Newly registered small vans, weighing less than or equal to two tonnes, more than halved at -53.9%, while medium-sized vehicles over 2.5 tonnes, representing two-thirds of the LCV market, fell by -29.8%. Pickup truck sales also declined, by -17.4%, but 4x4s recorded a 196.8% increase, though they remain a fractional segment.
While diesel remained the dominant fuel type for commercial vehicles, with a 94.3% market share, demand for battery-powered vans grew 21.4% with 647 units registered – 3.7% of the overall market.
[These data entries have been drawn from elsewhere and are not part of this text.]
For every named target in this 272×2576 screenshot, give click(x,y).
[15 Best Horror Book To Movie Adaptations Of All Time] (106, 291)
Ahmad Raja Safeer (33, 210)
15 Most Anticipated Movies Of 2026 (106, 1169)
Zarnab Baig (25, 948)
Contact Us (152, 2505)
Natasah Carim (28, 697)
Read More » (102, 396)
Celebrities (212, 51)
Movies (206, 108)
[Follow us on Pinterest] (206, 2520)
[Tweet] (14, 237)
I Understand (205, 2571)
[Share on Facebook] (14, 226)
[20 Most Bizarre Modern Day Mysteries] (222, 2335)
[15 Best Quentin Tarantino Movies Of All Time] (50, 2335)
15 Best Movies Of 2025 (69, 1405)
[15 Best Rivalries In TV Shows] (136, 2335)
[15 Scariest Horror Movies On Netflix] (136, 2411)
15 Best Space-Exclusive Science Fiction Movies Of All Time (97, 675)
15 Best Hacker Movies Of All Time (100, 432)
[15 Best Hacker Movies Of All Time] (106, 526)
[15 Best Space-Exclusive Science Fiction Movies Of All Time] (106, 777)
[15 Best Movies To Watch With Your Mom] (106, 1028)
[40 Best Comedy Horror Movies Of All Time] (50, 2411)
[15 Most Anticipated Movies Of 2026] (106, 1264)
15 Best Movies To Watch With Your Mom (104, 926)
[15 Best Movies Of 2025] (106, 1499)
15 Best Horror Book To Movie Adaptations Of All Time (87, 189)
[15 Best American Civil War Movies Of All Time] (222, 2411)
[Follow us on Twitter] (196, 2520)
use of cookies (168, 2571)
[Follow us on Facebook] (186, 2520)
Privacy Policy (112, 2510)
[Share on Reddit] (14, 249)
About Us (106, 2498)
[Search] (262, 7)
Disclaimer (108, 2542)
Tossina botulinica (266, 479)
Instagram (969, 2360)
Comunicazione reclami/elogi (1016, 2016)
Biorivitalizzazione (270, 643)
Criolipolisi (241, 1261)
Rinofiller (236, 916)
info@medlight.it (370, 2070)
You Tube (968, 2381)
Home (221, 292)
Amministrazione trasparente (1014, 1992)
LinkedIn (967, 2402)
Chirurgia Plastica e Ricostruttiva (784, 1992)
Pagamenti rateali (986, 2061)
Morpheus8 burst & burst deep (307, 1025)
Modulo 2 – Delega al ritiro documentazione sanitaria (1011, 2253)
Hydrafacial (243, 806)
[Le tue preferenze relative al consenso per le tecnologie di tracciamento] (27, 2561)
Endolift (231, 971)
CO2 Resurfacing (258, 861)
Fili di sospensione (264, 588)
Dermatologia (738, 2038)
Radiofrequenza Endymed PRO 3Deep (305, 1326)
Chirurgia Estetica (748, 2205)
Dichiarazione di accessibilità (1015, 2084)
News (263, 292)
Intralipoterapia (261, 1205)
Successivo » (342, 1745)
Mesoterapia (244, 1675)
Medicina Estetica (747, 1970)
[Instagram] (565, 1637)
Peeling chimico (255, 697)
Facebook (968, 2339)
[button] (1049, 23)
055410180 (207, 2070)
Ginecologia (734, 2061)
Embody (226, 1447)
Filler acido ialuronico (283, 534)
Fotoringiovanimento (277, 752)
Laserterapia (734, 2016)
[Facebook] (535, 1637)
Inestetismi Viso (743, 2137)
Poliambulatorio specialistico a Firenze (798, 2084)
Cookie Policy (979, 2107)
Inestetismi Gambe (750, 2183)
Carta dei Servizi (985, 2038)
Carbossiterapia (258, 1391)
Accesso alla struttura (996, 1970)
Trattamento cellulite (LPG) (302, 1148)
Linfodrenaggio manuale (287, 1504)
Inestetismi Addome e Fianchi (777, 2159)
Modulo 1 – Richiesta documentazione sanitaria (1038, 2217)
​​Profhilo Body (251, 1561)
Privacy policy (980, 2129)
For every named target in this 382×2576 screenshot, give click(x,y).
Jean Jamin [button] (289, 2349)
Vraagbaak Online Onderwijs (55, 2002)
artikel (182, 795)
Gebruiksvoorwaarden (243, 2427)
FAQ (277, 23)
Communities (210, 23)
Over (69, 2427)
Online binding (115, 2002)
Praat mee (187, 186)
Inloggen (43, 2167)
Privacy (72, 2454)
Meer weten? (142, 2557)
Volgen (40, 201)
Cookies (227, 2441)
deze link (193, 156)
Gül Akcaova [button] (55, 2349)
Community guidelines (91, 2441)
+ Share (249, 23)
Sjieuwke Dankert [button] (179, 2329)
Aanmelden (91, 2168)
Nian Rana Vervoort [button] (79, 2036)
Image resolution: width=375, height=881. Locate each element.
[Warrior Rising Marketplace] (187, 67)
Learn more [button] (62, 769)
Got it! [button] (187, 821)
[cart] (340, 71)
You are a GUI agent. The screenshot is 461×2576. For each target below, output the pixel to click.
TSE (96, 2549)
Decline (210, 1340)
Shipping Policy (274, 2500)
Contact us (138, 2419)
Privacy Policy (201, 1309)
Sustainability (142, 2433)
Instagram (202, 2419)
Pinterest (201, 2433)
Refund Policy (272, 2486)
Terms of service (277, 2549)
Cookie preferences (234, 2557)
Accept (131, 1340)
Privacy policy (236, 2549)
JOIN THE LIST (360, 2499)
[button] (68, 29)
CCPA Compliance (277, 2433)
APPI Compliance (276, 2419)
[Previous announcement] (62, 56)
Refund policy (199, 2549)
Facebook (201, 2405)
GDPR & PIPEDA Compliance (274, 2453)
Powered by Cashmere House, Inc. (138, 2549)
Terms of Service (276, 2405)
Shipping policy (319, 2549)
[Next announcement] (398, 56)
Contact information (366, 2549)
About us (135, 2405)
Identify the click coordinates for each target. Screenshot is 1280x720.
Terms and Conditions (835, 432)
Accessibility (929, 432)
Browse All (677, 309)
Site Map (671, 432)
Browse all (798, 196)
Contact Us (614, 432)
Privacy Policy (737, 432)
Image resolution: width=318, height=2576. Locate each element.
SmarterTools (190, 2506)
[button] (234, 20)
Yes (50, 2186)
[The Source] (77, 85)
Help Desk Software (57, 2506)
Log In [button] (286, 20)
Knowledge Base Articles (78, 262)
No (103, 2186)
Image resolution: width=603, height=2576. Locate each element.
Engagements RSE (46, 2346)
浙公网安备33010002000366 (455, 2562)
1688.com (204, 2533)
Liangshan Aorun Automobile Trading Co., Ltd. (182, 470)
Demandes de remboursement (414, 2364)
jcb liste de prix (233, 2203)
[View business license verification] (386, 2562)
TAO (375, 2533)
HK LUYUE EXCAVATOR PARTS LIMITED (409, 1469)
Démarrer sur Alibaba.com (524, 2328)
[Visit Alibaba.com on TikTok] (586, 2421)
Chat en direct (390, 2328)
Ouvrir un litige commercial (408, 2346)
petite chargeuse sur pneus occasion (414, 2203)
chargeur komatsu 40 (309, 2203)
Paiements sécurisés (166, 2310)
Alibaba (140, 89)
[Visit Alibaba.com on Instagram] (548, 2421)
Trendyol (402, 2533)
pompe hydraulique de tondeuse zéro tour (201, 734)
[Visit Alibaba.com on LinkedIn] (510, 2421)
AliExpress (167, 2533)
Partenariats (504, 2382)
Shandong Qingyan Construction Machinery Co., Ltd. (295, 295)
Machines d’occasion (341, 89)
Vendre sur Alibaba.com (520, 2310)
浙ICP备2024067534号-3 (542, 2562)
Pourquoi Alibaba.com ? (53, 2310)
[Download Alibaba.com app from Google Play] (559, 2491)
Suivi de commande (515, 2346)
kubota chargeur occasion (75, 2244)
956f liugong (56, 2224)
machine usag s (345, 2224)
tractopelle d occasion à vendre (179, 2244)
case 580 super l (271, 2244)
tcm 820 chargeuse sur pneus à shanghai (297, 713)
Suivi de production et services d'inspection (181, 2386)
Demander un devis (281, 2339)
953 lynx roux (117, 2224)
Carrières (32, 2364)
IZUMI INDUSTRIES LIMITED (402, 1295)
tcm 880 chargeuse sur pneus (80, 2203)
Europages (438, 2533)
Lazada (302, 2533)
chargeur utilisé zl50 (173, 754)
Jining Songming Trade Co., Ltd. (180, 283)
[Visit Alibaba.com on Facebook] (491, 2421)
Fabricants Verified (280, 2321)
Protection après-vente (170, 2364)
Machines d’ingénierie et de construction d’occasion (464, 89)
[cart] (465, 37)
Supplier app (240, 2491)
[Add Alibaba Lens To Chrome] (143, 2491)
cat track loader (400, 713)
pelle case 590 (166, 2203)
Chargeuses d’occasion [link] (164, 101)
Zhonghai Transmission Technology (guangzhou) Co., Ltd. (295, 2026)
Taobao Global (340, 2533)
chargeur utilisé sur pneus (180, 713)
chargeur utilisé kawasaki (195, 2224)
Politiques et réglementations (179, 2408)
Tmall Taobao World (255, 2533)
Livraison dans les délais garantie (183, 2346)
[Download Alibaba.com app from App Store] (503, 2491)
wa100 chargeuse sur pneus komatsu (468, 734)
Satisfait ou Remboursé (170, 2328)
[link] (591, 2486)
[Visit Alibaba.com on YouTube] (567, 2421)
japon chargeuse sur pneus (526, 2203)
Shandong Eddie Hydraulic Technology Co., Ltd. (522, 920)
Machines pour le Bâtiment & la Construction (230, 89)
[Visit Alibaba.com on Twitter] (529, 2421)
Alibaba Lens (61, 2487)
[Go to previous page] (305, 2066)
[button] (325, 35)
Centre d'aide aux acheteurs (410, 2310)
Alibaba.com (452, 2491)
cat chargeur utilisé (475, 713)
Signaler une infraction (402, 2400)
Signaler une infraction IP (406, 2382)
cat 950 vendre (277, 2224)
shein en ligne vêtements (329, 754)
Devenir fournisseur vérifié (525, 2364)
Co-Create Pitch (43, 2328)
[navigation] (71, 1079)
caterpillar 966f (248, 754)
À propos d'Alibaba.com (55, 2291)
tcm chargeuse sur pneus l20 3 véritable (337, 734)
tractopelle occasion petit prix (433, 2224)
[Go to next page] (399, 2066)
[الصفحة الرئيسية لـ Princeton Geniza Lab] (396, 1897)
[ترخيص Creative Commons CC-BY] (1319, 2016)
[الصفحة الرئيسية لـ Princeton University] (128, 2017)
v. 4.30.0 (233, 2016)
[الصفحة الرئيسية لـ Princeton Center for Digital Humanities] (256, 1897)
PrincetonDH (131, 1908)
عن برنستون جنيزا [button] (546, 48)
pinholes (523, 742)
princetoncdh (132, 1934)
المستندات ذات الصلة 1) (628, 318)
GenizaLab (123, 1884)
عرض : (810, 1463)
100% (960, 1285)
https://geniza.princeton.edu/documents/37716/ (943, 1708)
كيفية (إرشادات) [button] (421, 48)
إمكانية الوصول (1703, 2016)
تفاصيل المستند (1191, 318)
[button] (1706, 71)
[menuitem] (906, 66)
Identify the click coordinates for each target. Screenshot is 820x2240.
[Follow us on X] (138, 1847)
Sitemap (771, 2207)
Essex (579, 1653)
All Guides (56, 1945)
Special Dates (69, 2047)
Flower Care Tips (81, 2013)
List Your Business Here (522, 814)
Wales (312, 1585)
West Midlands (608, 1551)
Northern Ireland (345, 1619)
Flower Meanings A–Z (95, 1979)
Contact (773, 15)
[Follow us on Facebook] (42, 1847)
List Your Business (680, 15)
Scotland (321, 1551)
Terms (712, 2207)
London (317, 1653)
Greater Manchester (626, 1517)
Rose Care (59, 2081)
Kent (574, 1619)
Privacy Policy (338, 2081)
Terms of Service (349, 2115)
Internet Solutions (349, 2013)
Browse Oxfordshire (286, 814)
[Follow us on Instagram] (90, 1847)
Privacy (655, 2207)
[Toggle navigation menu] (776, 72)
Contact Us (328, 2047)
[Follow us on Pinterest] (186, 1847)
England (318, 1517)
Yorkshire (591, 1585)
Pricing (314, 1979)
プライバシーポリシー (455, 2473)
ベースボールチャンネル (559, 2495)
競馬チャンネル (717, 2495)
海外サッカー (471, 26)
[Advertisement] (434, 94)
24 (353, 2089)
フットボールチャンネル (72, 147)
Electric van uptake is predicted to climb significantly this year as a result of key new model launches, by 81.3% to 23,130 units, which would represent 6.4% of the market, compared with 3.6% or 12,759 units in 2021. This means roughly one in 16 new vans will be fully electric in 2022.
SMMT’s latest market outlook forecasts the LCV sector to grow 2.0% overall in 2022, to 362,620 units. This would put the market just shy of the 365,778 vehicles registered in 2019 and only -3.5% below the sector’s record year of 2016. 2023, meanwhile, is expected to continue this growth, with 387,420 registrations, overtaking 2019 and even 2016 volumes to set a new market record. Electric van registrations are predicted to rise a further 57.6% next year, to a market share of 9.4%.
Mike Hawes, SMMT Chief Executive, said,
Despite the slow start, the van market is expected to post another strong year. While chip shortages, rising inflation and increased energy costs will have an impact, growth is still anticipated given the inexorable rise of home deliveries and broader economic recovery. With more battery powered vans coming to market, the demand for these new technologies seen in January is likely to continue across the year. With uptake rates still lagging the new car market, which has the same end of sale date, the importance of bringing every lever – purchase incentives, fiscal measures and recharging infrastructure investment – to bear on this critical sector is self-evident.